Sidney Lumet’s 1975 film Dog Day Afternoon is worth watching, if just for one reason. That would be the total fascination by many in the public for the media. In the film, based on a real incident at a neighborhood savings bank in Brooklyn, NYC (incidentally, where my late grandmother banked) when two men held up the bank in a Keystone Cops manner. They become trapped before they can escape, and take the staff hostage. All concerned, except one of the robbers (played by the late and great character actor John Cazale) and the bank’s manager, are aware and excited by this instant media attention. Even the main character, played by Al Pacino, is caught up in this media obsession when he is on the phone with a newsman and sees his conversation being televised live. Then, later in the film when he goes out onto the street to talk to the police captain, Pacino begins hamming it up by continually shouting ‘Attica Attica’ after the recent hostage crisis at the upstate prison in Attica NY that spiraled into a police massacre. The piece de resistance is when a pizza delivery boy, now center stage of the myriad of news cameras, begins shouting ‘I’m a star’ as he dances about in front of the bank’s entrance. All the many onlookers also perform for the media as if part of the whole
What was always the case in our Amerika is the total disconnect between the mainstream media, professional sports, politicians and the public. Many of us, this writer included, looked upon those on the other side of the camera as so distant from us. They were almost like Gods to we regular working stiffs. Once upon a time, a time when things were much more ‘even Steven’, sports figures, media journalists/broadcasters, and even some politicians were closer in class to we working stiffs. In baseball, I can remember when most of the players on my favorite team, the Brooklyn Dodgers, had to find jobs during the offseason to pay the bills. Really! Carl Furillo, nicknamed The Skoonge, worked with the American Indians doing skyscraper construction work, way up high. Media journalists, excepting the Walter Winchells of the world, had the same type of 9 to 5 jobs that our parents had. As we all know, all that has changed. Mega millionaires fill the ranks of professional sports and the mainstream media. Most of them have lost the vision of what we 99+ % of us see the world outside (and inside) our doors.
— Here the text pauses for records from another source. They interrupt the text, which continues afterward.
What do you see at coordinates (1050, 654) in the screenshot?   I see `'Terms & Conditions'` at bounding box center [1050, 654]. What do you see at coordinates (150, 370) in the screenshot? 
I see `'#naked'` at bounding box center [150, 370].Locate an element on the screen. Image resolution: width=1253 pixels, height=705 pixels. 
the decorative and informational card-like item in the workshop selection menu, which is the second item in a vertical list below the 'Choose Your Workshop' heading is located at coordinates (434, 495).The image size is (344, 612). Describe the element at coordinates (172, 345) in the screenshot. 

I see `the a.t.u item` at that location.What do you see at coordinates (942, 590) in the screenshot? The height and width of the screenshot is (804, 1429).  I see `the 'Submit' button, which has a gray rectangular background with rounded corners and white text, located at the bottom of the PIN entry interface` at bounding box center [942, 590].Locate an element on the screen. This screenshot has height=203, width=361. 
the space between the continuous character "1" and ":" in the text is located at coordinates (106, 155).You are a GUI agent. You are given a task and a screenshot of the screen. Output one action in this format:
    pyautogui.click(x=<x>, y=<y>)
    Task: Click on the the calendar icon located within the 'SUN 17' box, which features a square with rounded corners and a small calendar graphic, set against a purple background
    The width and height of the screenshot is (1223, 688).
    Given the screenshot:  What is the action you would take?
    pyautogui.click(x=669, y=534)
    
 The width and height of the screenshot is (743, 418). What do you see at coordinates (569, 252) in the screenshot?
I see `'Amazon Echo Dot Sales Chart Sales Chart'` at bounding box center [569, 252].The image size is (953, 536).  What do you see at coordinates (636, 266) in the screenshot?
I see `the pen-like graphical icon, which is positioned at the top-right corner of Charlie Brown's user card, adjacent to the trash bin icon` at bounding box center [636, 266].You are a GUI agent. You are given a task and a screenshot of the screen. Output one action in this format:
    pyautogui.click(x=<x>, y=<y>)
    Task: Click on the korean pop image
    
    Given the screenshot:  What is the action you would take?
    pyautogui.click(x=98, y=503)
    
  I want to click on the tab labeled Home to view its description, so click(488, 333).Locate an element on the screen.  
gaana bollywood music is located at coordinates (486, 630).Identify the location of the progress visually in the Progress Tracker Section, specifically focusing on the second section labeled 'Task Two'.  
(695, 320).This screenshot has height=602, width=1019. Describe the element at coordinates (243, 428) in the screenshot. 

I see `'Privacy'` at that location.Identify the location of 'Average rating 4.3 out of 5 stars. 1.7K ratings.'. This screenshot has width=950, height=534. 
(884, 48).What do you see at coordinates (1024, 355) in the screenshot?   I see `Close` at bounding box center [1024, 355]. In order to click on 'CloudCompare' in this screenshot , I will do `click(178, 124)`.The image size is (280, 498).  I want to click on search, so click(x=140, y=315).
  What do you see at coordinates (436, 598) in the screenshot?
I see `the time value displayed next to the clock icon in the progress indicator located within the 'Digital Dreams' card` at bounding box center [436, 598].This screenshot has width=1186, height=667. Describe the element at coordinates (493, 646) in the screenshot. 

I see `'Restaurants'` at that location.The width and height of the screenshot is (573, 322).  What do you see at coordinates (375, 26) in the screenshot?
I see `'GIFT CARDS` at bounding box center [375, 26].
What about those we elect to run our nation? Well, this is from 2015, so imagine what it is now:
The net worth of a typical member of Congress has grown 20% since 2007. During those same years, the net worth of the typical American household dropped 35%.
In 2007 the typical senator or representative had a net worth of $803,000. By 2010 that number had grown to $1 million. At the same time, the net worth of U.S. families dropped from $126,000 to $77,000.
So, the 99+% of us literally have NO connection with those in politics, mainstream media and professional sports. The time for celebrating these people should be over!